Another clear strength of the book is its interactivity. Clough and Nutbrown offer many tools and exercises to engage readers in thinking through fundamental questions about methodology. As the authors argue, many of these exercises can provide the basis for research proposals and help researchers — even experienced ones — organize what can often be an overwhelmingly disorganized thinking process. Although the authors do not directly suggest this, these tools might be most useful in the context of a group, a course with an experienced researcher, or with a peer study group with which to work through the challenging exercises. Determining an appropriate course of action often requires more than just reflection and writing, and the exercises may be most fruitful when shared with others engaged in the same process.

The plethora of resources and the many references for further reading that the authors offer throughout the book are also invaluable. Clough and Nutbrown draw on concrete examples of their own published research to illustrate the various facets of methodology articulated in the book. While it seems somewhat contrived that the examples come from the authors’ own work, the excerpts are carefully chosen and connect clearly to the rest of the text. As with most examples, there is always the danger that students might take them as models, and the authors do not offer enough cautionary language to make sure that readers do not do so. However, guidance from an experienced researcher would help students avoid such pitfalls and make the best of this otherwise useful guide.

■ **REQUIREMENTS**
According to the book review above, whose published research provides the concrete examples used to illustrate methodology in the book?

Records from a dataset:
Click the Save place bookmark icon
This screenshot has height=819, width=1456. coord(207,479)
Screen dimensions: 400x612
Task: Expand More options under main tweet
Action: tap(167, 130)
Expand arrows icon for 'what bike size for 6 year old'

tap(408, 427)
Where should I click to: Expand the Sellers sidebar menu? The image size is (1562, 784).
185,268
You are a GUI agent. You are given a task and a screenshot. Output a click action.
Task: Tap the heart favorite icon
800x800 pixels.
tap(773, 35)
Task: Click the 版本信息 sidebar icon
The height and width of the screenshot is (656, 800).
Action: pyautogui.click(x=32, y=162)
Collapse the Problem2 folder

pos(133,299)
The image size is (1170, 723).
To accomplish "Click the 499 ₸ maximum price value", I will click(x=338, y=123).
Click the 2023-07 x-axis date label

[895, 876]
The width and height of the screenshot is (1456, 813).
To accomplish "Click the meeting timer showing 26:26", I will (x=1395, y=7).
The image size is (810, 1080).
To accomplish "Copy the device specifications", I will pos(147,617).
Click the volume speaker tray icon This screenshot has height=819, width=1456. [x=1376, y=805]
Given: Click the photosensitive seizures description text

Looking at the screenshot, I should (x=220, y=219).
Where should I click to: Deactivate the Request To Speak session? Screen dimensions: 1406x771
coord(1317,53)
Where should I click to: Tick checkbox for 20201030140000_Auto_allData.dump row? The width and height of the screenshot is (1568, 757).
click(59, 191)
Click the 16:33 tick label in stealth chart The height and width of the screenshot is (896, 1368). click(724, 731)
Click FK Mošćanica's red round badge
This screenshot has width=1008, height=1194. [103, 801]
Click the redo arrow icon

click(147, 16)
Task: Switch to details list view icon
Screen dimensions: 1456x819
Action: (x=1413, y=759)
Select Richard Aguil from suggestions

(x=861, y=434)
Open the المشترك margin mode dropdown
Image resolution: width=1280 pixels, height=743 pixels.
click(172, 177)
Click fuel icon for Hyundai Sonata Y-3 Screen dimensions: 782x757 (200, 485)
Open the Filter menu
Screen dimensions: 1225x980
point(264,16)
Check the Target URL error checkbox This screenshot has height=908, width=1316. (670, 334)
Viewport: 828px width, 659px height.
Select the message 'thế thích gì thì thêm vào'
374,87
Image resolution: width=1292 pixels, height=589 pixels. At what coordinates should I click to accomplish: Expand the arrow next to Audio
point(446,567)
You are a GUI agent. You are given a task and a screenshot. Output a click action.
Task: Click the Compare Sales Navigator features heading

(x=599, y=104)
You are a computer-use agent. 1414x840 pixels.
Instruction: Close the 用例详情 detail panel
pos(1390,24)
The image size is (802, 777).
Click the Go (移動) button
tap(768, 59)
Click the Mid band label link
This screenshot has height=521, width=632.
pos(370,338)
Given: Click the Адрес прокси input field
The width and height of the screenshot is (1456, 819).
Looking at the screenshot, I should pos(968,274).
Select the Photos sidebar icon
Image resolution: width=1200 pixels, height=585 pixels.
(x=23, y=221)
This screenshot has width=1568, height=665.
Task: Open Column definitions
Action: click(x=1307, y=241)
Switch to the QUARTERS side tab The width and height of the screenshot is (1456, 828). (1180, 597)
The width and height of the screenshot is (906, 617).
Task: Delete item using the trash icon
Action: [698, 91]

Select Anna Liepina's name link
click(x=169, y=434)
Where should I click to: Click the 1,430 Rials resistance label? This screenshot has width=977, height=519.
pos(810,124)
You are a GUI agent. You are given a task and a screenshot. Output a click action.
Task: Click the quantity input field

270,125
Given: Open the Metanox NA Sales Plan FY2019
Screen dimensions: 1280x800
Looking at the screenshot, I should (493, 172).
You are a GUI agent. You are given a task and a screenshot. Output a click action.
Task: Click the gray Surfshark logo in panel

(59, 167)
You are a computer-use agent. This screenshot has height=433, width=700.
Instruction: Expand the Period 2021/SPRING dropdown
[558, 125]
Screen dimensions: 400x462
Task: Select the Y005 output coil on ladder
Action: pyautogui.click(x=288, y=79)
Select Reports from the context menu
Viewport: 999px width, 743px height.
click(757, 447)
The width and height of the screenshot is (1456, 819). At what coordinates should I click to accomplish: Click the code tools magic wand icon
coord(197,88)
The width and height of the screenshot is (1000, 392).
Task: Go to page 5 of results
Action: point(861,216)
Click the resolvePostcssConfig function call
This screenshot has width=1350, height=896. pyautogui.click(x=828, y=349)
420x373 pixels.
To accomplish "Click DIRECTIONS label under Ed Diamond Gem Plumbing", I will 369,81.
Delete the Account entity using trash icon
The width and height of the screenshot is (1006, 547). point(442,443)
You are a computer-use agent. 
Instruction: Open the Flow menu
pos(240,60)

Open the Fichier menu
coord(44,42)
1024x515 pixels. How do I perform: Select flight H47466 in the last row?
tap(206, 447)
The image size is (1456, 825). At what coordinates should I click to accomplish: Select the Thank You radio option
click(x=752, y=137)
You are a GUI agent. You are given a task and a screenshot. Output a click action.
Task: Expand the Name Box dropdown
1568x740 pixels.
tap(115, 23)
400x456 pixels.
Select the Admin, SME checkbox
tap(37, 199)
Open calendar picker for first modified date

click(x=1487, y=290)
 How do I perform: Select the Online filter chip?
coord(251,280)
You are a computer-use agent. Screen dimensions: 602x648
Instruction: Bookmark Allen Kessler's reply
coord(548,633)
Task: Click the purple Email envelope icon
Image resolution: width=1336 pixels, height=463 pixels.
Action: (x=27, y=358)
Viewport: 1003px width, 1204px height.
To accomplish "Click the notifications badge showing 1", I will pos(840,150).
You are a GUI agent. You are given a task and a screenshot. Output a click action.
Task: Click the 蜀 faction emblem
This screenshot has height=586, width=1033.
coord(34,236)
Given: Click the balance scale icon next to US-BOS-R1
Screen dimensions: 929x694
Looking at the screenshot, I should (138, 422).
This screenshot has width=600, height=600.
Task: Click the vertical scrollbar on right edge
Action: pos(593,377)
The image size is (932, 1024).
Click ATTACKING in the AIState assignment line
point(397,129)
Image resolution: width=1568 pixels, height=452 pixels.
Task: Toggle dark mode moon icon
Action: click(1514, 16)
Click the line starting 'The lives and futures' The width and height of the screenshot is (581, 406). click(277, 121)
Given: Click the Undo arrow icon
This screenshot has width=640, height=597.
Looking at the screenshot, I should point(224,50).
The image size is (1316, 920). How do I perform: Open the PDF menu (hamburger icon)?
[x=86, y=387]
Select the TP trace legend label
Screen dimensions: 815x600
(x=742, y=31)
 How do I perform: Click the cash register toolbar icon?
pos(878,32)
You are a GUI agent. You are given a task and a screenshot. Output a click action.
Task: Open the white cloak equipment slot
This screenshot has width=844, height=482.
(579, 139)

■ **SOLUTION**
Clough and Nutbrown's own published research.